> _Required action_: Please find every line of the listing below where "header" occurs and copy it.

*** Opening of Data for this exercise ***

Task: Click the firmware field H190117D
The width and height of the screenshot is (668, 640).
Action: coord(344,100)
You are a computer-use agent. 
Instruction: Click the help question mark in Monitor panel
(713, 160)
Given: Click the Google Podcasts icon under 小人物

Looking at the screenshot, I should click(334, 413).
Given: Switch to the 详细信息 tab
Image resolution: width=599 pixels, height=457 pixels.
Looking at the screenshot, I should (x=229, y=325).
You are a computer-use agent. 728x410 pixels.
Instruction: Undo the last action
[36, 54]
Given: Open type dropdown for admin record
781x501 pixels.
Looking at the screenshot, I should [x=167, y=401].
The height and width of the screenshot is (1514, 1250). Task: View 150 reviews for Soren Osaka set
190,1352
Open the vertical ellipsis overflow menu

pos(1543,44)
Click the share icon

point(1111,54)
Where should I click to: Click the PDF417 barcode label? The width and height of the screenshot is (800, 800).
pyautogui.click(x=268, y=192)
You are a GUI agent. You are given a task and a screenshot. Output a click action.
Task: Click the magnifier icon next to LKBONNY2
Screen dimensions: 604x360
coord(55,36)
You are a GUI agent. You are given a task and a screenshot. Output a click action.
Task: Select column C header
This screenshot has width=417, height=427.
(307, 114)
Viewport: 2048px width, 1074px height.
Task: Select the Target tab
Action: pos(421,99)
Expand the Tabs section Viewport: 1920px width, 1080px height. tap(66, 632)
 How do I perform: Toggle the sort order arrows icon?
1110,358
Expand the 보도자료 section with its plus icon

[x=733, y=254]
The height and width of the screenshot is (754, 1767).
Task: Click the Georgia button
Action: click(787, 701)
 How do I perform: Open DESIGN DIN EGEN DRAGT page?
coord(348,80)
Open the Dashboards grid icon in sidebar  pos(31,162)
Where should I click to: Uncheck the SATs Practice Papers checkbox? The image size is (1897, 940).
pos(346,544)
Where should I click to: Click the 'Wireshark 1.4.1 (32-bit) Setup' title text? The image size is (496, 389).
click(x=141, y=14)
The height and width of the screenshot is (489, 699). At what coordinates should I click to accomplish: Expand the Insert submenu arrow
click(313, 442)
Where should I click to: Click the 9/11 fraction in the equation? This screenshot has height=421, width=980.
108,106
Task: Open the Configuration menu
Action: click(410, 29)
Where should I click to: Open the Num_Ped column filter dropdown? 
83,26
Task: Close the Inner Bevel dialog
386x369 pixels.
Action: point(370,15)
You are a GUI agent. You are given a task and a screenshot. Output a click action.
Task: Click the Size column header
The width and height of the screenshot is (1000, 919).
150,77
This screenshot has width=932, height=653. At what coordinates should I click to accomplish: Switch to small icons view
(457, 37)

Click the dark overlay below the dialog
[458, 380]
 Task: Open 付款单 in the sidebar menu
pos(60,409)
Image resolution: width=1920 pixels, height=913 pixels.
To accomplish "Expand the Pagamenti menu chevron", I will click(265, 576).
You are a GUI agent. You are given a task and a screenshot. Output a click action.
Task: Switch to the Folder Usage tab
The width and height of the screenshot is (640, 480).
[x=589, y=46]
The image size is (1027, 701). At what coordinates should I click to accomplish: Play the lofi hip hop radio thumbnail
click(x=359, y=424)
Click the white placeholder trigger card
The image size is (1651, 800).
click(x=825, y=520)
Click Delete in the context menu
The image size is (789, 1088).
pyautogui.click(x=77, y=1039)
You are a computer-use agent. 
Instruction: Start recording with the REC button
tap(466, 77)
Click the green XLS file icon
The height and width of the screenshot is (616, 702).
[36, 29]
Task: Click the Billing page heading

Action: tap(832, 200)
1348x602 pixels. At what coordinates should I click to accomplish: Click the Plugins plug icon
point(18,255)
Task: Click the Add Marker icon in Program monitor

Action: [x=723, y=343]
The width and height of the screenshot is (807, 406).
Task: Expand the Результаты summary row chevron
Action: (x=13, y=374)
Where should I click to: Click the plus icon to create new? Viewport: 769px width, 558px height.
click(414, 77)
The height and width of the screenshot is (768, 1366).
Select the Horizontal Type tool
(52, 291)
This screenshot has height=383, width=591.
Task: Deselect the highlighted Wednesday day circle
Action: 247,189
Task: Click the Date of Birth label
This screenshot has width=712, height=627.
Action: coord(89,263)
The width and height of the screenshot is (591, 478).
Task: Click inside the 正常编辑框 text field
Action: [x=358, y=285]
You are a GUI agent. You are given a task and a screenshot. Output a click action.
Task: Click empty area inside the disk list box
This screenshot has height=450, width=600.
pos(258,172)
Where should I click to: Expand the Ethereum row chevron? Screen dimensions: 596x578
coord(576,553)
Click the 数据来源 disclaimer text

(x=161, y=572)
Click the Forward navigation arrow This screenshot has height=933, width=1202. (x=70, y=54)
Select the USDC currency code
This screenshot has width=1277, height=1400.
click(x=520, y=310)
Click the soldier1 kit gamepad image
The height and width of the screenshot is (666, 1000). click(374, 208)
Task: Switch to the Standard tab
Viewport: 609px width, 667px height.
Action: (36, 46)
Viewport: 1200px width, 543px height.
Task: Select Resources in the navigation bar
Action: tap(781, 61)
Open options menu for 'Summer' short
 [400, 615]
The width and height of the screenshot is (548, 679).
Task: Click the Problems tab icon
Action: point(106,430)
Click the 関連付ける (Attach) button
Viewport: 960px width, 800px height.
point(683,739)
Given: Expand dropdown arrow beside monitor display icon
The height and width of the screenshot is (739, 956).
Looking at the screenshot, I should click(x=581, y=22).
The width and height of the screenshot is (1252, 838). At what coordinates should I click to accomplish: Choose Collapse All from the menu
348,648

*** Close of Data for this exercise ***

> _Your solution_:
Task: Select column C header
Task: Click the Size column header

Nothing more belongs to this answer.